Consigne écrite 1
D'après l'article sur les discriminations dans les CV, que montrent les deux méta-analyses récentes qui y sont citées ?
Consigne écrite 2
Prolongez l'article sur les discriminations dans les CV en reprenant juste après sa dernière phrase.

Texte fourni
+ + + + +

Qu’y a-t-il de discriminant dans un CV ? Les enseignements de la recherche expérimentale

Cet article a été publié dans la newsletter « Les couleurs du racisme », nouveau rendez-vous mensuel pour analyser les mécanismes de nos préjugés raciaux et leurs reproductions. S'inscrire.

La généralisation de l’envoi des CV pour candidater à des postes a permis l’essor des recherches expérimentales (appelées études par correspondance ou testing) qui reposent sur des manipulations ciblées du profil de candidats dans des CV fictifs envoyés par les chercheurs pour répondre à des offres d’emploi. Deux méta-analyses récentes (1 et 2) montrent que les discriminations sont importantes quel que soit le pays ou le groupe minoritaire étudié, mais le phénomène est d’une ampleur particulière en Europe. Les études conduites en France pour mesurer les discriminations envers les candidats d’origine nord-africaine ou d’Afrique subsaharienne enregistrent des niveaux exceptionnellement élevés (1 et 2).

En plus de fournir une preuve « sur le vif », les testings contribuent à faire progresser la connaissance scientifique sur les mécanismes sous-jacents de la discrimination et sur les politiques qui permettraient de la combattre. Voyons dans le détail ce qui peut être discriminant dans un CV, à travers l’analyse des éléments d’un CV fictif (voir ci-dessous) du type de ceux que nous utilisons dans le cadre de nos recherches expérimentales. La photo est une image de synthèse.

Le CV de qui ?

Un employeur qui lit un CV ne peut passer outre le prénom et le nom du ou de la candidat·e souvent mis en exergue en tête du document – ici, « Dania Ayach ». Ces caractéristiques ne devraient en théorie avoir aucun impact sur la sélection. Mais les prénoms et les noms sont porteurs « d’identité sociale » et les employeurs en infèrent consciemment ou inconsciemment des informations qui affectent leur choix final. La majorité des études qui vise à mesurer la discrimination ethnoraciale manipule la consonance des prénoms ou des noms dans les CV. Leur usage pose toutefois des défis méthodologiques.

+ + + + +

Données affichées
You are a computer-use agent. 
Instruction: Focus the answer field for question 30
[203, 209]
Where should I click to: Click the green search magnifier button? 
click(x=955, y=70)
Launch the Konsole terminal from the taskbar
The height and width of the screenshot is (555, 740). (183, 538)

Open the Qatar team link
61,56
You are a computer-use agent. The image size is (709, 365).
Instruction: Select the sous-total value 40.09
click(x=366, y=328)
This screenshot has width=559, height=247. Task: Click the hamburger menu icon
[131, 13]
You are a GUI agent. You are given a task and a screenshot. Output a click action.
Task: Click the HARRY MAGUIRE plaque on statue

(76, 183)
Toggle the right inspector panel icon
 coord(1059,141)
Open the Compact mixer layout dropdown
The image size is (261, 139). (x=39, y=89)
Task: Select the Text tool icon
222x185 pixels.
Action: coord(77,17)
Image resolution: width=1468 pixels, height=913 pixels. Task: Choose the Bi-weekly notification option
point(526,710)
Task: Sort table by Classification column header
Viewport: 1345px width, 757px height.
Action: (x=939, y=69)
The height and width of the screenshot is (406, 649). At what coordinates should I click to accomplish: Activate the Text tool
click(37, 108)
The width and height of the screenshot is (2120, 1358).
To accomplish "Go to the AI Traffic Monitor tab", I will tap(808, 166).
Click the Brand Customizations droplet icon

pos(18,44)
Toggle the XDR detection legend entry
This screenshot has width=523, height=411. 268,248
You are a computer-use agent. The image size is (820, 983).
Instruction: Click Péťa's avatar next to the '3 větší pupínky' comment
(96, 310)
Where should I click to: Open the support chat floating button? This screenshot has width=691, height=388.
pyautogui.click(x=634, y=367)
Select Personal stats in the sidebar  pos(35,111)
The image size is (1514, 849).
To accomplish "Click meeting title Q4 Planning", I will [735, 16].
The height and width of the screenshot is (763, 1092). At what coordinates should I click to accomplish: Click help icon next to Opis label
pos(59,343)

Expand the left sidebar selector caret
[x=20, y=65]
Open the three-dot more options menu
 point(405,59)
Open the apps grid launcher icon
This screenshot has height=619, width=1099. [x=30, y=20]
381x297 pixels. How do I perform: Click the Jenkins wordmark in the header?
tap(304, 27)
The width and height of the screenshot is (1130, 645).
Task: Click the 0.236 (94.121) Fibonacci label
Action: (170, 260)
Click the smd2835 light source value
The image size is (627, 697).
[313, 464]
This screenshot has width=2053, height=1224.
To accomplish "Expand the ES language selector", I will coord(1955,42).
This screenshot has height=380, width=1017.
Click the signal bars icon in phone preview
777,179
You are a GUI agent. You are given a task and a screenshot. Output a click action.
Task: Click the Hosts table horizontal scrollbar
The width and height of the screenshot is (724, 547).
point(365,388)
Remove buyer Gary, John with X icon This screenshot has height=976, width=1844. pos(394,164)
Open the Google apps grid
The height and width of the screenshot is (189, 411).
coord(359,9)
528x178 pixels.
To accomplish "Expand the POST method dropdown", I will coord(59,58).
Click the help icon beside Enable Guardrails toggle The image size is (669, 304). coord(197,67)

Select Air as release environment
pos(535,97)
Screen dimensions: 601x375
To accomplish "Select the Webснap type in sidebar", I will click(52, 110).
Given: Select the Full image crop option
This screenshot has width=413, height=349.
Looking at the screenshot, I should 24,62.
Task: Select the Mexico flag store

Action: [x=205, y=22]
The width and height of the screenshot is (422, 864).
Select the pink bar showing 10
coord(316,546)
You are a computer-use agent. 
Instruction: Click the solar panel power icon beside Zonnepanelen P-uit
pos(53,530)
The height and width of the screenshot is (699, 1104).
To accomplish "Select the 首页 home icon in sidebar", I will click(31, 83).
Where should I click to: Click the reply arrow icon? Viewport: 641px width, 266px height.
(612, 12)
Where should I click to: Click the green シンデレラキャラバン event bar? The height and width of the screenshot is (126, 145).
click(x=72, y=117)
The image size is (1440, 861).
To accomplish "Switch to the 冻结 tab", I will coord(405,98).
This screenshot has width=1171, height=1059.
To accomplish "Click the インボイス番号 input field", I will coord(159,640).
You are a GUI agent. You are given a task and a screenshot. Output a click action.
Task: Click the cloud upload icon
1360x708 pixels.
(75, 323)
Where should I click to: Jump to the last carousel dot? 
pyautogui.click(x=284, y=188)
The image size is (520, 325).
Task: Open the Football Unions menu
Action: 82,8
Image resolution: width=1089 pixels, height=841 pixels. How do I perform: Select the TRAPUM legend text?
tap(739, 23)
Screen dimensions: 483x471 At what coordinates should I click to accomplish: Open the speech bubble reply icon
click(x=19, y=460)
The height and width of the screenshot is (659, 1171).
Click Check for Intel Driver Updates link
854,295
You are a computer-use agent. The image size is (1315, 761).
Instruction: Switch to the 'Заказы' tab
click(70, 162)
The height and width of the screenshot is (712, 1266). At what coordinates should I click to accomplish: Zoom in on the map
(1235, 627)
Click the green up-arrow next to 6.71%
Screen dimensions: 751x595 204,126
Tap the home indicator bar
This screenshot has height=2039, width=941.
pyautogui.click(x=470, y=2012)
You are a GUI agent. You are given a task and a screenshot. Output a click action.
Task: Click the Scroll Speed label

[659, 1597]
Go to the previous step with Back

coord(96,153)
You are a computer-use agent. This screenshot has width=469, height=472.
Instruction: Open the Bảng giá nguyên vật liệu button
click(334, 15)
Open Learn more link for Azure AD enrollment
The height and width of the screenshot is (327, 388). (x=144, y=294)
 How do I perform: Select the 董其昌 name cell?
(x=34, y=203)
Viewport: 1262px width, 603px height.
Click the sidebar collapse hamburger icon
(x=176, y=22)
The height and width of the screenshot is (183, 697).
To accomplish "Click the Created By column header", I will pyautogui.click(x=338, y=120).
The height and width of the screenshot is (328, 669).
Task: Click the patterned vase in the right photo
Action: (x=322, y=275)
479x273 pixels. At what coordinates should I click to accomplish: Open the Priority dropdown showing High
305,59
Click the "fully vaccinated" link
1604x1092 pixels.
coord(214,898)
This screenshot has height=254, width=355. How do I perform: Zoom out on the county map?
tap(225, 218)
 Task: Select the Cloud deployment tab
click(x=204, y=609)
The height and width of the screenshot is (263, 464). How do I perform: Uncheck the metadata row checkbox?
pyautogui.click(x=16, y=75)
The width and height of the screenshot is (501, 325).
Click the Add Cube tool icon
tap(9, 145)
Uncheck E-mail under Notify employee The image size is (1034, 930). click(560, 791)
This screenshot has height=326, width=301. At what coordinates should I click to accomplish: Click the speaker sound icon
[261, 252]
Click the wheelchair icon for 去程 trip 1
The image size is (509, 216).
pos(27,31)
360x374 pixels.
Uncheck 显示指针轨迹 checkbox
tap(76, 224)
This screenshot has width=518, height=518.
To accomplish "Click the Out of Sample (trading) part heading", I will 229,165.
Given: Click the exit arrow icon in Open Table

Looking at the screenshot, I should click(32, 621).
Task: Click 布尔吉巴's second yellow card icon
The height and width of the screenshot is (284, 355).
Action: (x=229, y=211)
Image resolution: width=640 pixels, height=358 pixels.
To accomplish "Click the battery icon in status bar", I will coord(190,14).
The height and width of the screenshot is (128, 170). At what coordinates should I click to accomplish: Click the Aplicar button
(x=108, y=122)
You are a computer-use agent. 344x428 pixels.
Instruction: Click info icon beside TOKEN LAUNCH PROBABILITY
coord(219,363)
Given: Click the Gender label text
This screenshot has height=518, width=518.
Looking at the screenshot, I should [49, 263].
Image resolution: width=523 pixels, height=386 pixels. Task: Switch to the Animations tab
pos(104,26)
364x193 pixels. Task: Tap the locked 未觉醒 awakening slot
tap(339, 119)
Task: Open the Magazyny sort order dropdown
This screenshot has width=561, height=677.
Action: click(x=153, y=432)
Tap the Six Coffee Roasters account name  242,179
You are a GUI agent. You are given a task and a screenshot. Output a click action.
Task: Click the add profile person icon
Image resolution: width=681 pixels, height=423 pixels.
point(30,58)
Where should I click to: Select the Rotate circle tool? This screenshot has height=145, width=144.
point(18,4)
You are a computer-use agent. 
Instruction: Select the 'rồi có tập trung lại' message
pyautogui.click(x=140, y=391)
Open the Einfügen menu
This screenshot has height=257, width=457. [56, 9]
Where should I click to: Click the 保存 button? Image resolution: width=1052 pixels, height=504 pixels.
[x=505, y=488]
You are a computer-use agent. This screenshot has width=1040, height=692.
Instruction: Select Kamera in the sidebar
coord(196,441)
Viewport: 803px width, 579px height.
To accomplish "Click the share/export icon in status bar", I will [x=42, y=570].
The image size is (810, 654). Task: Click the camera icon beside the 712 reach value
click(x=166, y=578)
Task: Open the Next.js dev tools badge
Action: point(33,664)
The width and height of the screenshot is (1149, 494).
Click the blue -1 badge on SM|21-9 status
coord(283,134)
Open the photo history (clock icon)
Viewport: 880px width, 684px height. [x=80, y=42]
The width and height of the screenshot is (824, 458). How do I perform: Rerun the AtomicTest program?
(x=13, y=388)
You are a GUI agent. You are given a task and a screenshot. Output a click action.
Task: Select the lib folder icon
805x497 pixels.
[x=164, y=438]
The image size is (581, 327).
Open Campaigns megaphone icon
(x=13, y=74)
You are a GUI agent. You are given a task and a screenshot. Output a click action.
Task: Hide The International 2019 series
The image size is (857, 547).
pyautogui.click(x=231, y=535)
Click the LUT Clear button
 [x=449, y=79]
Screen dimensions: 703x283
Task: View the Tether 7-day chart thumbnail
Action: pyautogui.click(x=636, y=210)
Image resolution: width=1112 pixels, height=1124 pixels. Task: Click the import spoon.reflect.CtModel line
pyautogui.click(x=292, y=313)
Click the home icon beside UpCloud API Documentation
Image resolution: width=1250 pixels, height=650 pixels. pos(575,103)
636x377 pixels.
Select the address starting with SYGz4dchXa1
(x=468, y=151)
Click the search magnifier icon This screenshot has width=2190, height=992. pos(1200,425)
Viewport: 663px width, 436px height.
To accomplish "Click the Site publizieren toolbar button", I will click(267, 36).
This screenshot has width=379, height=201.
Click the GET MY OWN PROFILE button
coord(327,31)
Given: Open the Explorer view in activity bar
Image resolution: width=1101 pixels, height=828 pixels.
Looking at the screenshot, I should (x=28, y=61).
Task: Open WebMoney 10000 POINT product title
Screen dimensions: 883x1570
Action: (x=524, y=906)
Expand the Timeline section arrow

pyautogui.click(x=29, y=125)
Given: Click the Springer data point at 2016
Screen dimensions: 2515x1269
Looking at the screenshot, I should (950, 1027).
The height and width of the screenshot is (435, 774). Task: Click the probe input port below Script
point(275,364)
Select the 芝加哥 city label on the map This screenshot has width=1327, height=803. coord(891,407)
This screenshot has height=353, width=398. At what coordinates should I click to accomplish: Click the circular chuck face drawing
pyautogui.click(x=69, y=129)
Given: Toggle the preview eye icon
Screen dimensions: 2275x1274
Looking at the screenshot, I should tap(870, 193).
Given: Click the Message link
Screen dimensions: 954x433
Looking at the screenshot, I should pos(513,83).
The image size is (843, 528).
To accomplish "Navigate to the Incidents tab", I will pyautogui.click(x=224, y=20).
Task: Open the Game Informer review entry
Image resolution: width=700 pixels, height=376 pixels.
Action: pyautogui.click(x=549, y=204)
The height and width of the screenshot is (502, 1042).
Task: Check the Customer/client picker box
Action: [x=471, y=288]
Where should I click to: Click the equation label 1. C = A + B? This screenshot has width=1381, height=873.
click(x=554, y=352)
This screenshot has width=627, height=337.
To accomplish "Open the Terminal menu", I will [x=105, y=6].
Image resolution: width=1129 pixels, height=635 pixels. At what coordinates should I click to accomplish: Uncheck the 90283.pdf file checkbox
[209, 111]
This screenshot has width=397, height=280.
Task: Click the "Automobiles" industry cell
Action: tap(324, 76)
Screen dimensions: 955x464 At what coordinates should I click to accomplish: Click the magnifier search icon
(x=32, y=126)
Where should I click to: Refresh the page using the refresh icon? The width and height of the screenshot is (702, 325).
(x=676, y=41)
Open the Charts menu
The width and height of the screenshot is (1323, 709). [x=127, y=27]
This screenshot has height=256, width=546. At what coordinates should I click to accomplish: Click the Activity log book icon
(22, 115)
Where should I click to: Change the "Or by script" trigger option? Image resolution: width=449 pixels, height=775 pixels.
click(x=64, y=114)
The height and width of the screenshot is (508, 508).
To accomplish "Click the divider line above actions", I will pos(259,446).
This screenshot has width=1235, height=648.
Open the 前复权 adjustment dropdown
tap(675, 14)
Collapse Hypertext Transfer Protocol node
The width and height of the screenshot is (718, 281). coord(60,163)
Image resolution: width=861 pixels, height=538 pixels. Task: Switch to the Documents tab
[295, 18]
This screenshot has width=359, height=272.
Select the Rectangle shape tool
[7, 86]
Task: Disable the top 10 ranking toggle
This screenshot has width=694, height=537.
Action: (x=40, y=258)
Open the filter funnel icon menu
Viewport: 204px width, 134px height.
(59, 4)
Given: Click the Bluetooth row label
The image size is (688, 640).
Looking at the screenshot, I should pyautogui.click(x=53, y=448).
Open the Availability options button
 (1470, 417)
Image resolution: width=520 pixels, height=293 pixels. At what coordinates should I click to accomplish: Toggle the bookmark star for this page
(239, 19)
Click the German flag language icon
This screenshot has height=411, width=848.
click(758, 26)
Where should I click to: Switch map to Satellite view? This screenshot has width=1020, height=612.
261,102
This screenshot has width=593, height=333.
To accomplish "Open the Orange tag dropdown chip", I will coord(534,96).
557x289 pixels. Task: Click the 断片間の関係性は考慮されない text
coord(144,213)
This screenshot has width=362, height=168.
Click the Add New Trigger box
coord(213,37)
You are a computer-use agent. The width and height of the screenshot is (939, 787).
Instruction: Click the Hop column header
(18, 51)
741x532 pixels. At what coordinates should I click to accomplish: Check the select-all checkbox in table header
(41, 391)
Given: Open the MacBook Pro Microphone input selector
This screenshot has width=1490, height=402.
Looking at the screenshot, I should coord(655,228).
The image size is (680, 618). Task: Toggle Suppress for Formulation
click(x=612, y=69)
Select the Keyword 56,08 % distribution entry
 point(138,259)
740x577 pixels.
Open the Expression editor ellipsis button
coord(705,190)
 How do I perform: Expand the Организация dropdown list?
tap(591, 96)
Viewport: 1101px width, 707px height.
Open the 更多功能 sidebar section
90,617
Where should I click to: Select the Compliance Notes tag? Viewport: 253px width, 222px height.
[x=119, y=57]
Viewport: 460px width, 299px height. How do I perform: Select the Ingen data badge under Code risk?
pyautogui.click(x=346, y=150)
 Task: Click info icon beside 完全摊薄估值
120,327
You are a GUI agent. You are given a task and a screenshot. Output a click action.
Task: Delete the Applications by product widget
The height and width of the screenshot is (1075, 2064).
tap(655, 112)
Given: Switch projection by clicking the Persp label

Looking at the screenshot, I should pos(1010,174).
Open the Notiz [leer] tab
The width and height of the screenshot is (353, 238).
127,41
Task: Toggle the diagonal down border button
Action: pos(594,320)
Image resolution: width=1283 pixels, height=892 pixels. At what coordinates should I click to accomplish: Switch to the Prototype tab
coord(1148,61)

+ + + + +

Résultat final 1
Elles montrent que les discriminations sont importantes quel que soit le pays ou le groupe minoritaire étudié, avec une ampleur particulière en Europe.

Résultat final 2
Dans quelle mesure un prénom renvoie-t-il à une appartenance ethnoraciale ? La perception que les employeurs ont d’un prénom ne correspond pas nécessairement à sa fréquence réelle au sein d’un groupe minoritaire. C’est pourquoi de plus en plus d’études s’orientent vers l’usage des prénoms « perçus » comme des prénoms minoritaires.

Parce que les groupes minoritaires appartiennent souvent à des groupes sociaux moins avantagés, et que le choix de donner un prénom plus ou moins ethniquement distinctif diffère selon le niveau socioéconomique des familles (1 et 2), un prénom perçu comme minoritaire peut également porter un signal d’appartenance à une classe sociale défavorisée. Distinguer les deux dimensions est important pour isoler l’effet d’une discrimination ethnoraciale. Mais il est pertinent de comprendre l’existence d’une double peine classe sociale/groupe ethnoracial pour appréhender l’écart moyen du taux d’emploi.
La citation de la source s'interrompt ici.